#### The task:
When you write out the listing, keep each word exactly as it stands but include none of its images.

#### Source data:
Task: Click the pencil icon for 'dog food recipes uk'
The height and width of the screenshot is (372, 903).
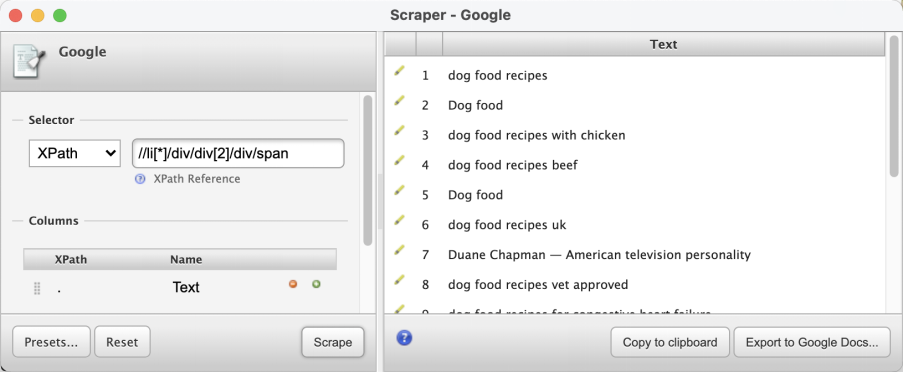Action: (x=399, y=221)
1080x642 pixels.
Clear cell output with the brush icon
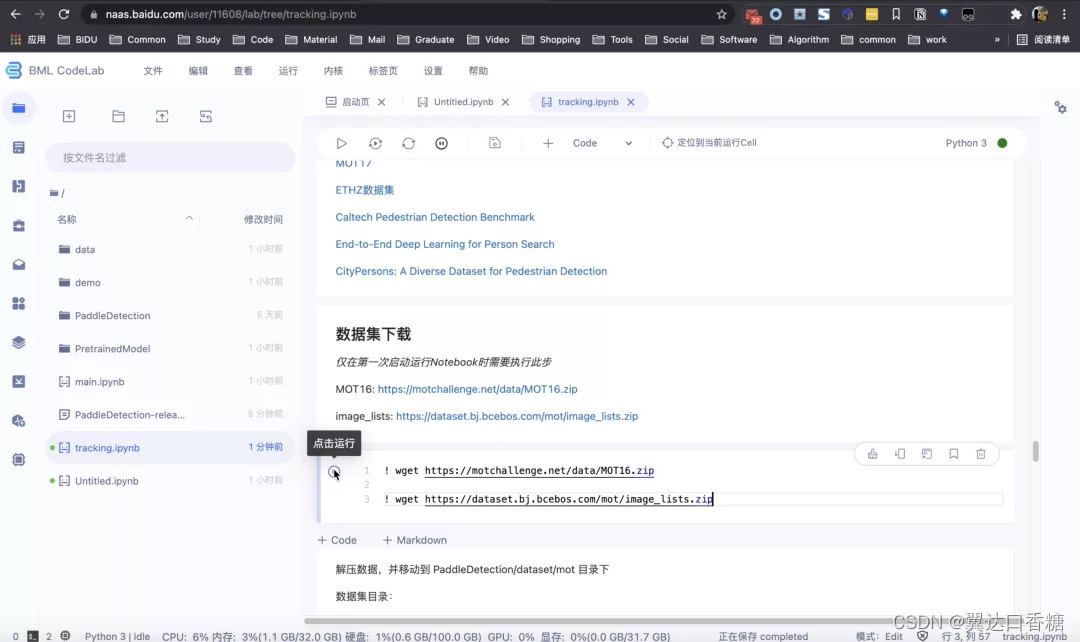click(x=871, y=453)
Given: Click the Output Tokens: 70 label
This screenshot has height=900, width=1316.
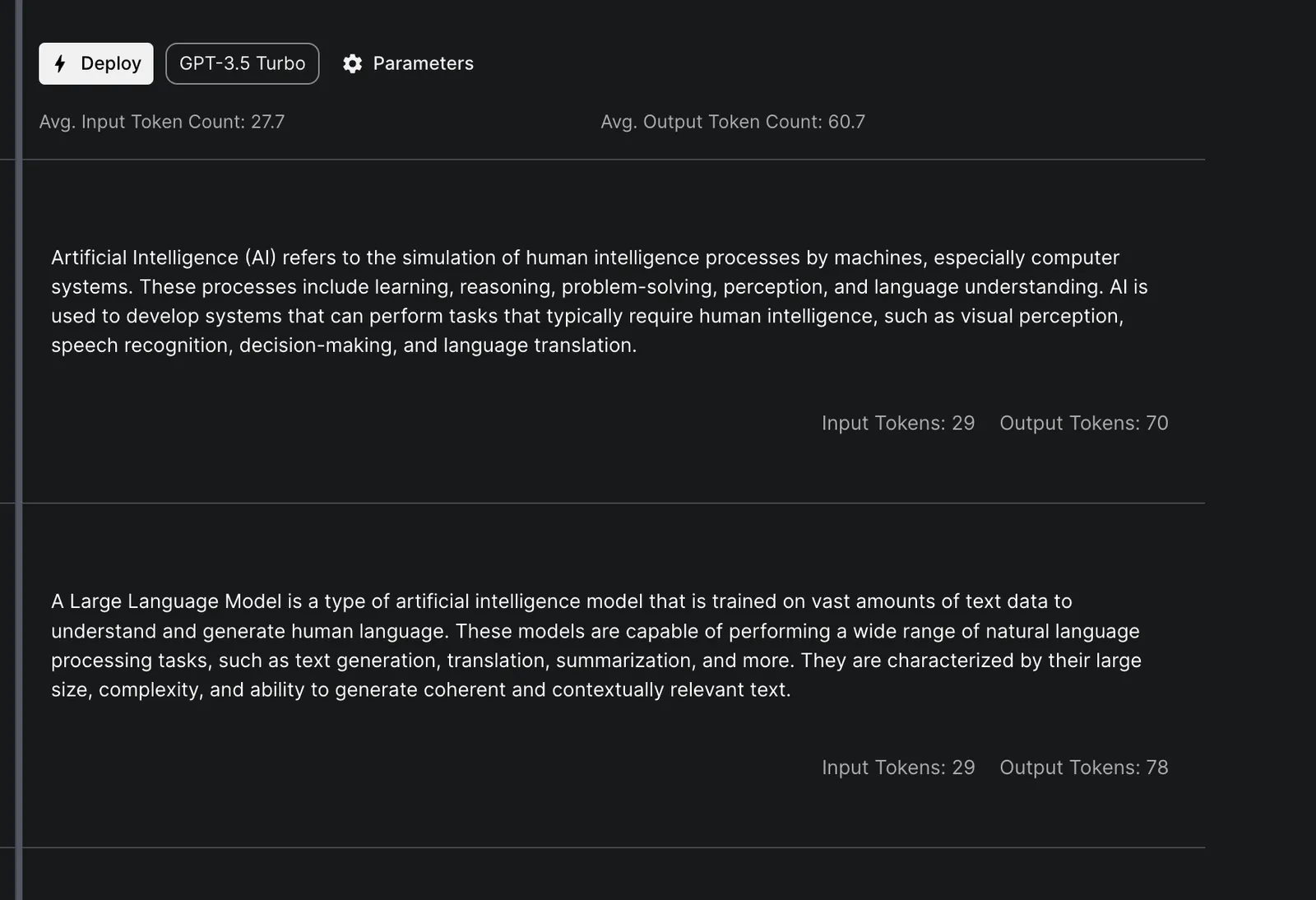Looking at the screenshot, I should tap(1084, 423).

#### Task response:
Task: Click the pencil icon for 'dog food recipes uk'
The height and width of the screenshot is (372, 903).
Action: (x=399, y=221)
1080x642 pixels.
Clear cell output with the brush icon
click(x=871, y=453)
Given: Click the Output Tokens: 70 label
This screenshot has height=900, width=1316.
Looking at the screenshot, I should tap(1084, 423).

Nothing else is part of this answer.